Это значение стало ясно обеим партиям очень скоро. В 1847 году князь Вяземский, сохраняя свое обычное независимое положение между спорящими партиями, писал по этому поводу: «Странно, что умные и добросовестные судьи сбились со стези умеренности и благоразумия в оценке трудов Гоголя. Это самое доказывает, что тут было какое-то недоразумение. Каждый видел в нем то, что хотелось видеть, а не то, что действительно есть. Иначе как объяснить, что ум и подлость, рассудительность и пустословие, понятия совершенно разнородные, мнения противоположные сошлись заодно в суждении о достоинстве, полезности и многозначительности одного и того же явления. Что люди, провозглашающие наобум какое-то учение западных начал, искали в Гоголе союзника и оправдателя себе, это еще понятно. Он был для них живописец и обличитель народных недостатков и недугов общественных. Эти обличения несколько напоминали им болезненное лихорадочное волнение французских романистов. Это было какое-то противодействие прежним, коренным литературным началам. Они не понимали Гоголя, но, по крайней мере, так могли в свою пользу перетолковать создания его вымыслов. Но что те, которые отказываются и предохраняют нас от влияния чужеземного, что те, которые хотят, чтобы мы шли к усовершенствованию своим путем, росли и крепли в собственных началах, чтобы те самые радовались картинам Гоголя, это для меня непостижимо. В картинах его, по крайней мере в тех однородных картинах, которые начинаются „Ревизором“ и кончаются „Мертвыми душами“, все мрачно и грустно. Он преследует, он за живое задирает не одни наружные и правильные болячки; нет, он проникает вглубь, он выворачивает всю природу, всю душу и не находит ни одного здорового места. Жестокий врач, он растравляет раны, но не придает больному ни бодрости, ни упования. Нет, он приводит к безнадежной скорби, к страшному сознанию»[252].
На самом деле, в этом единогласном признании заслуг Гоголя со стороны людей, которые держались противоположных взглядов на сущность и потребности русской жизни, не было никакого недоразумения. Не говоря уже о том, что западники в Гоголе, действительно, ценили обличителя, а славянофилы поэта, который обещал и был способен показать во всем блеске светлые стороны нашей жизни, Гоголь был в те годы единственным писателем, по произведениям которого, с известными оговорками, можно было судить о наличных силах, двигавших нашей жизнью, и о ее строе. К какой бы партии критик ни принадлежал, он имел перед собой в произведениях Гоголя исторические документы, на которые он мог сослаться. Если в 1855 году, т. е. уже после первых шагов Тургенева, Толстого, Гончарова, Достоевского и Островского, Чернышевский имел право сказать, что гоголевский период в литературе длится по сю пору (1855), что не было в мире писателя, который был бы так важен для своего народа, как Гоголь для России, что Гоголь первый (?) дал русской литературе решительное стремление к содержанию, и притом стремление в столь плодотворном направлении как критическое, и что вся наша литература, насколько она образовалась под влиянием нечужеземных писателей, примыкает к Гоголю[253], – то эти слова становятся полной истиной, если отнести их к тому времени, когда писал Гоголь, т. е. к периоду 1829–1842 годов. В эти годы он был, бесспорно, если не первым по времени, то первым по силе писателем, который действительно давал литературе стремление к содержанию. И если про какой памятник художественного творчества можно было тогда сказать, что он исторический документ, так это только про повесть, комедию или поэму Гоголя. При всех уклонениях в сторону личной лирики и романтизма, в этих памятниках было во многих случаях и уловлено господствующее миросозерцание и настроение их эпохи и дано объективно верное воспроизведение если не всех, то очень многих сторон тогдашней жизни.

......

**Задания для выполнения**
**a)** Определите, согласуются ли с исходным текстом три утверждения: (i) Вяземский высказался о трудах Гоголя в 1847 году; (ii) по словам Вяземского, в картинах Гоголя от «Ревизора» до «Мертвых душ» все светло и отрадно; (iii) славянофилы ценили в Гоголе прежде всего обличителя. На каждое дайте ответ «да» или «нет» и дословно приведите решающие слова текста.
**b)** К какому периоду, согласно исходному тексту, надо отнести слова Чернышевского о Гоголе, чтобы они стали полной истиной?
Приведенный ниже материал здесь никакой роли не играет.

**Предоставленный материал**
......

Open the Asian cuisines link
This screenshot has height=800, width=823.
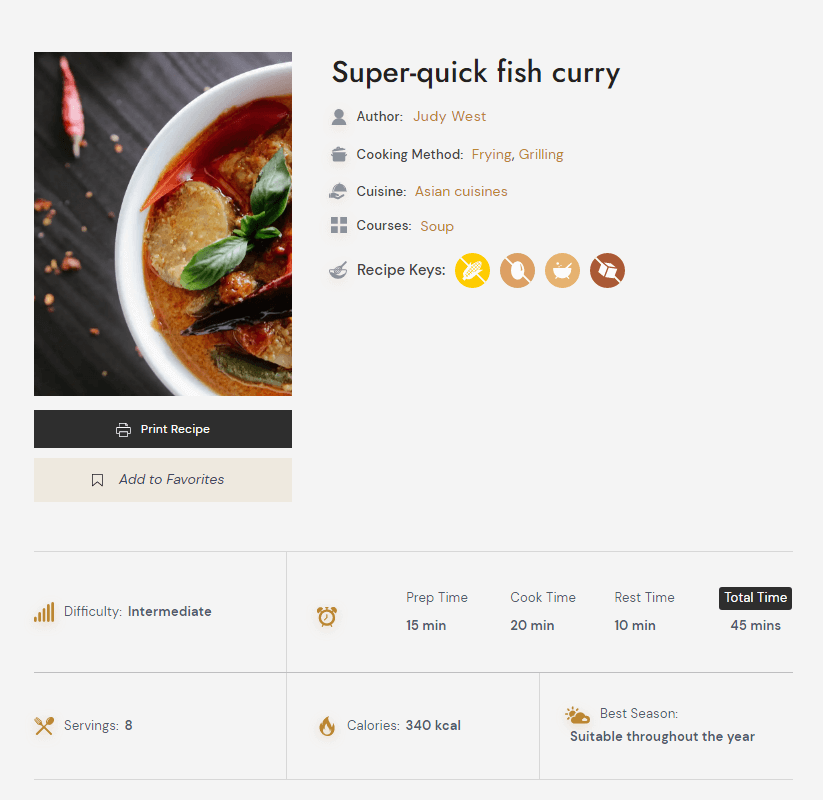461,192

......

**Список ответов**
**a)**
(i) Да: «В 1847 году князь Вяземский».
(ii) Нет: «все мрачно и грустно».
(iii) Нет: «западники в Гоголе, действительно, ценили обличителя, а славянофилы поэта».

**b)** К периоду 1829–1842 годов, когда писал Гоголь.